▶ _PAGE EXTRACT_:
────────

Wrongful Death Settlements: $500,000 to Millions

In the legal system, the value of a life is calculated case by case. The average wrongful death settlement in the United States ranges from $500,000 to over $1 million, though high-profile cases involving young, high-earning victims can reach tens of millions. Courts consider the deceased person’s age, health, earning potential, and the financial needs of surviving dependents. A 35-year-old surgeon with three children will generate a very different number than a retired person living alone.

These settlements also factor in burial costs, final medical bills, the household services the person would have provided, and sometimes punitive damages meant to punish particularly reckless behavior. There’s no fixed formula, which is why the range is so wide.

────────

▶ _THINGS TO DO_:
**a.** In the wrongful death settlement text, what factors do courts consider when valuing a case?
**b.** Could you transcribe the wrongful death settlement text, starting at "In the legal" and ending at "person living alone."?
**c.** Can you write the next part of the wrongful death settlement text, picking up after its last sentence?

▶ _RECORDS_:
────────

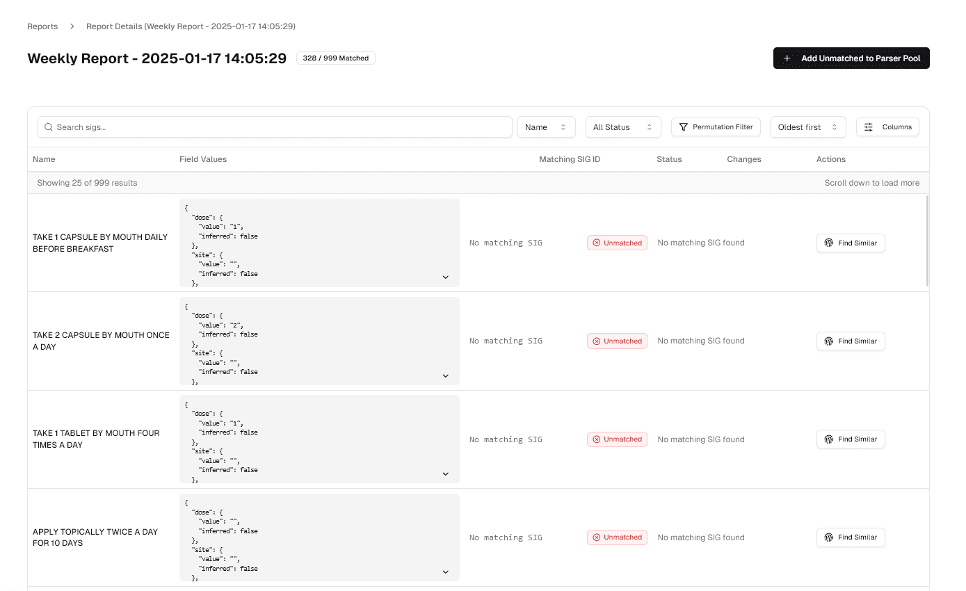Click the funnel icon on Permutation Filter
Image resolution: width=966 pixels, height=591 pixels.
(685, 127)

────────

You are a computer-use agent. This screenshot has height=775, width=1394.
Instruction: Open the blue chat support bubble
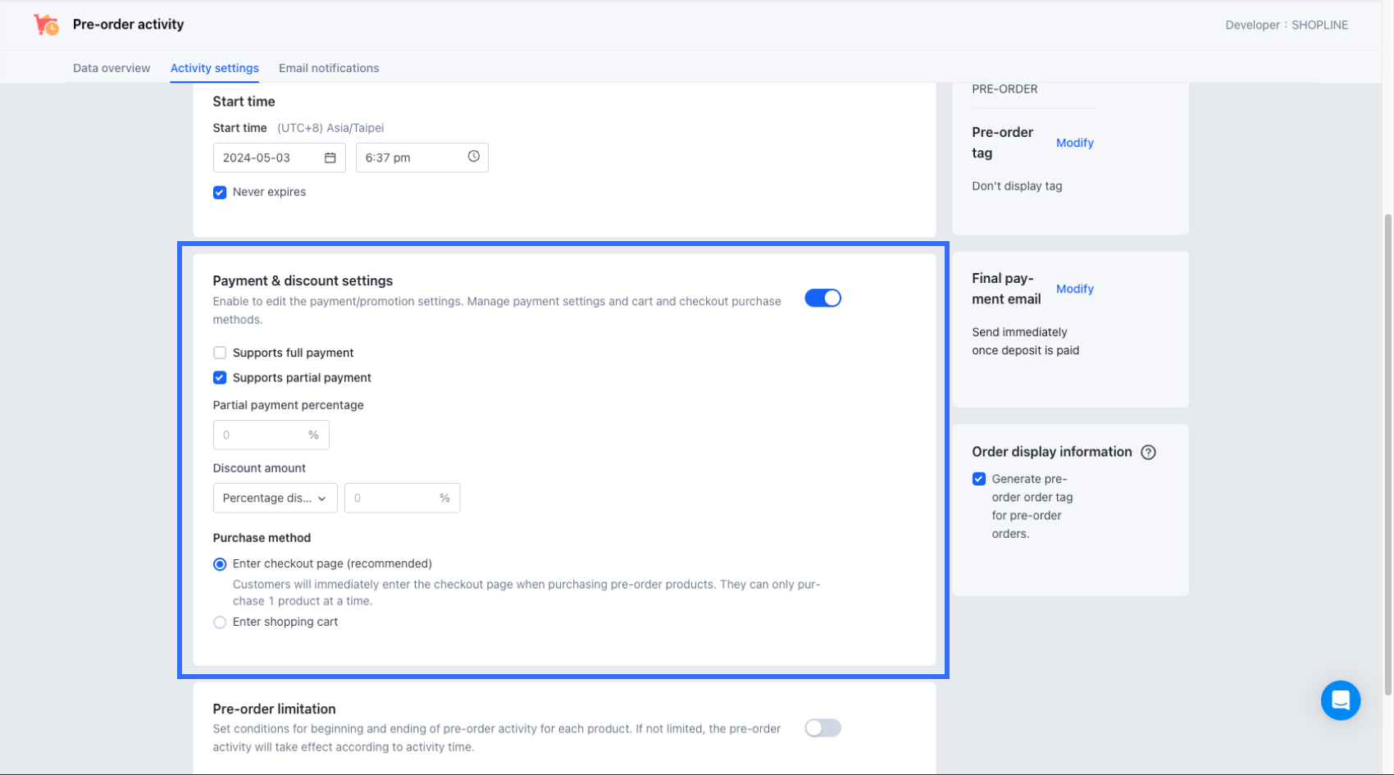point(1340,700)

────────

▶ _TASK RESPONSES_:
**a.**
- The deceased person's age
- Health
- Earning potential
- The financial needs of surviving dependents

**b.**
In the legal system, the value of a life is calculated case by case. The average wrongful death settlement in the United States ranges from $500,000 to over $1 million, though high-profile cases involving young, high-earning victims can reach tens of millions. Courts consider the deceased person’s age, health, earning potential, and the financial needs of surviving dependents. A 35-year-old surgeon with three children will generate a very different number than a retired person living alone.

**c.**
Organ and Tissue Values

It is illegal to buy or sell human organs in the United States. The National Organ Transplant Act of 1984 made that a federal crime. But organs do carry enormous costs within the medical system. Medicare reimburses hospitals for “organ acquisition costs,” which cover tissue typing, donor evaluation, operating room time, organ preservation, transportation, and registration fees. For kidneys alone, the surgeon’s excision fee is capped at $1,250, but that’s a tiny fraction of the total transplant cost, which can run from $400,000 for a kidney to well over $1 million for a heart when you include surgery, hospitalization, and follow-up care.

Processed human tissues like bone grafts, skin grafts, and heart valves exist in a legal gray area. Nonprofit tissue banks can charge “reasonable fees” for recovery, processing, and distribution. These fees can be substantial. A single piece of processed bone graft tissue can cost thousands of dollars by the time it reaches a surgeon. The global bone graft market alone is projected to reach $5.68 billion by 2034, giving a sense of the commercial scale involved.

What Your Body’s Products Are Worth

You can legally sell or donate several renewable biological materials, and each has its own going rate. Blood plasma donation typically pays $30 to $75 per session, with some centers offering bonuses for frequent donors. A regular donor going twice a week could earn $3,000 to $7,000 a year.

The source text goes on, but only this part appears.